Jollie explained that in the proposed framework there will be accreditation of prior learning and a range of entry points for the administration of treatments, including dermal fillers. Botulinum toxin will continue to be administered by doctors, dentists and nurses in line with pharmaceutical regulations, and continue to be classified as a prescription-only medicine.
Although dermal fillers will in future be classified as medical devices it is still unclear whether, in practice, a prescription would be necessary to obtain the product through UK suppliers.
This could herald remote prescribing along with its associated problems. Interestingly, those permitted to prescribe may expand to independent pharmacist prescribers.
Although it is yet to be determined which entry point applies to doctors, nurses and dentists, various access courses would be available to those outside these professions. Jollie explained that the proposed framework would begin with module four, which covers the foundation core knowledge, skills and competencies required before embarking on specific modules. There are to be five options, covering hair restoration surgery, chemical peels and skin rejuvenation, botulinum toxins and dermal fillers and lasers, IPL and LED treatment. Each module and level covers three themes that include psychology and patient support, risk assessment and diagnostic skills, and values, behaviours and attitudes. Jollie explained that a practitioner, for example, , for example, must have completed level six to carry out botulinum toxin injections to the upper face, and level seven for lower face and hyperhidrosis.
At this stage only nurses, doctors and dentists would be permitted to use toxins. Dermal fillers fall under a different category and a practitioner would only inject fillers if they had met the level requirements. It was explained that at level six, temporary fillers could be used to inject lines and folds; level seven would include temporary fillers to the tear trough, temples, cheeks, nose and the use of collagen stimulating fillers. Level eight would be reserved for permanent fillers.

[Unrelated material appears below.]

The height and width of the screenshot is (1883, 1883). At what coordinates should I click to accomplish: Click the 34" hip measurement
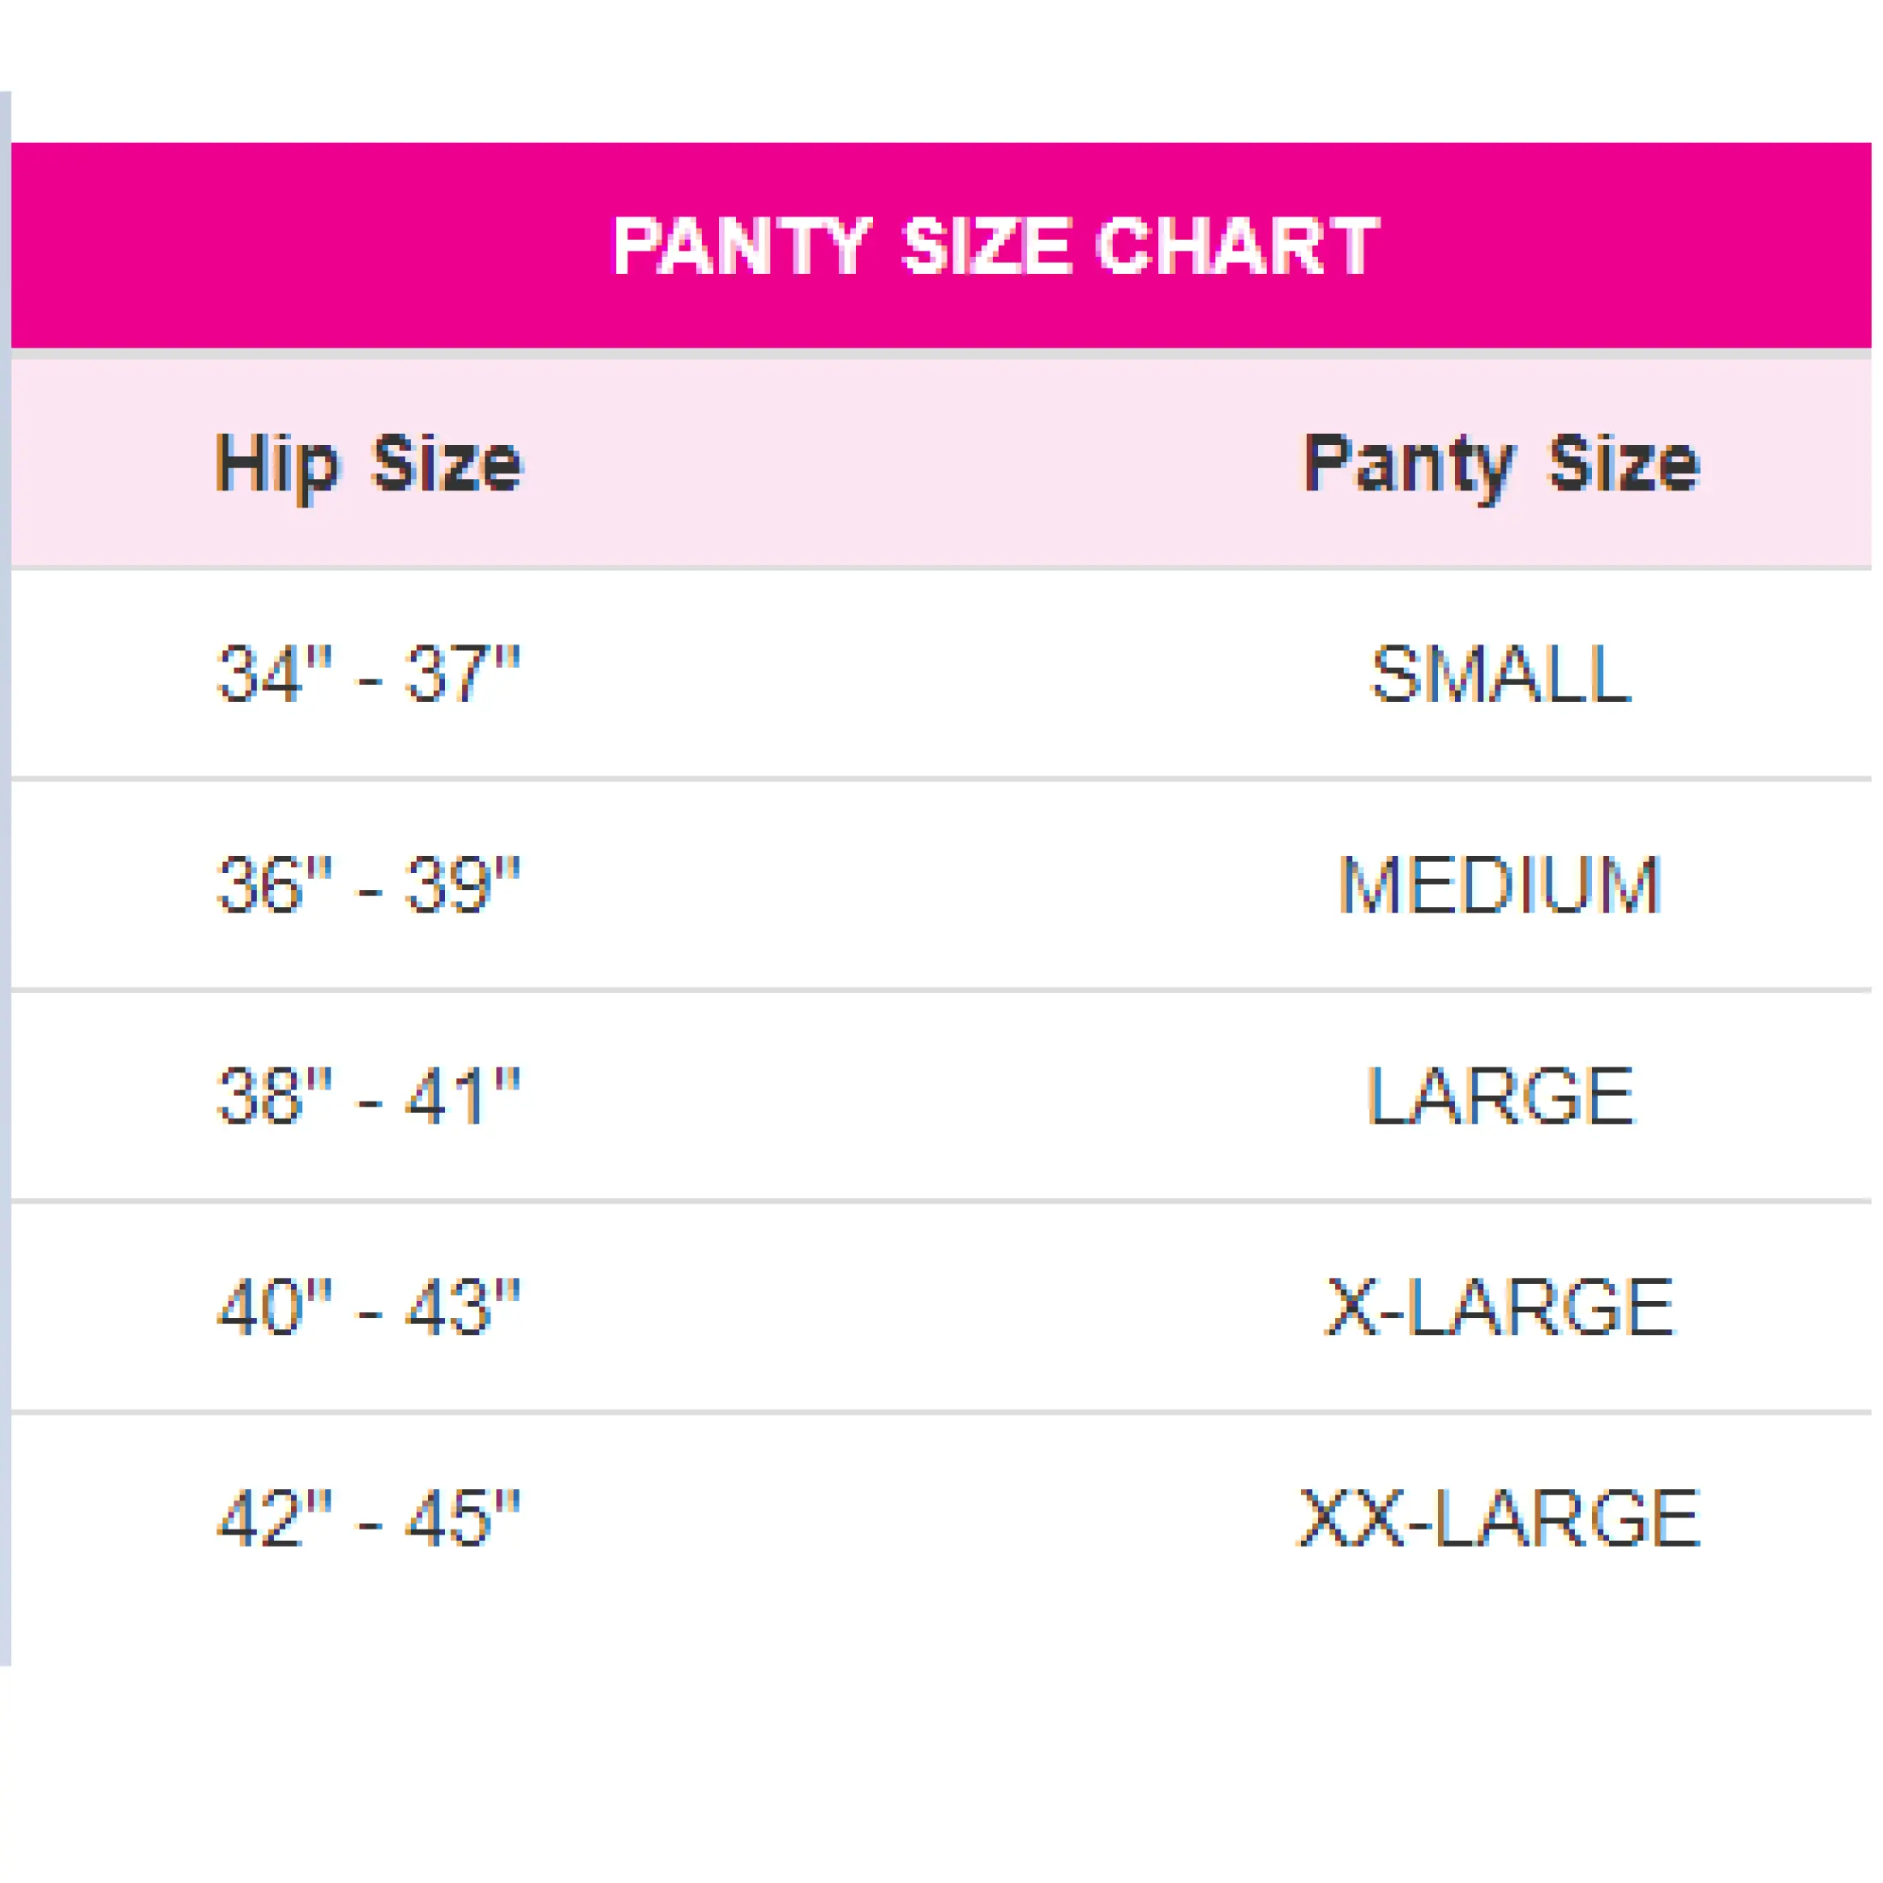point(273,673)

The proposed future framework would
be designed to also cover new devices and treatments, with a phased implementation and transition period, however the specifics of this are yet to be determined by the group.

The afternoon’s session raised issues around what the outcome would be if someone practiced outside their scope, how the levels will be funded, how this will impact on insurance and whether it will have the intended outcome of improving patient safety. It was communicated to the audience that phase two of the HEE project will see the group outline content for standards and training, produce a review of treatments not currently within the scope, explore options and recommendations for accreditation and look at delivery of qualifications as prerequisites to regulation.
Sharron Brown, Clinical Nurse Specialist and Board Member of the British Association of Cosmetic Nurses, closed the day’s Briefing with an eloquent presentation on the importance of evidence-based medicine, and the factors which make for a safe cosmetic nurse.
The Briefing concluded with an audience far better informed of what is happening in government to develop Keogh’s recommendations. However with a lack of clear structure at present, the day did not provide an overall sense of confidence that new tax funded bodies will be able to provide quick and effective regulation. Question marks remain over the possible financial implications for those wishing to gain accreditation, as well as concern as to whether industry professionals will be able to adapt to the new framework successfully. This could be a great opportunity to regulate our profession, to improve patient safety and prevent harmful practices. However, there is the danger that if mishandled, it could have a negative impact on the working lives of many practitioners and make little positive impact on patient safety.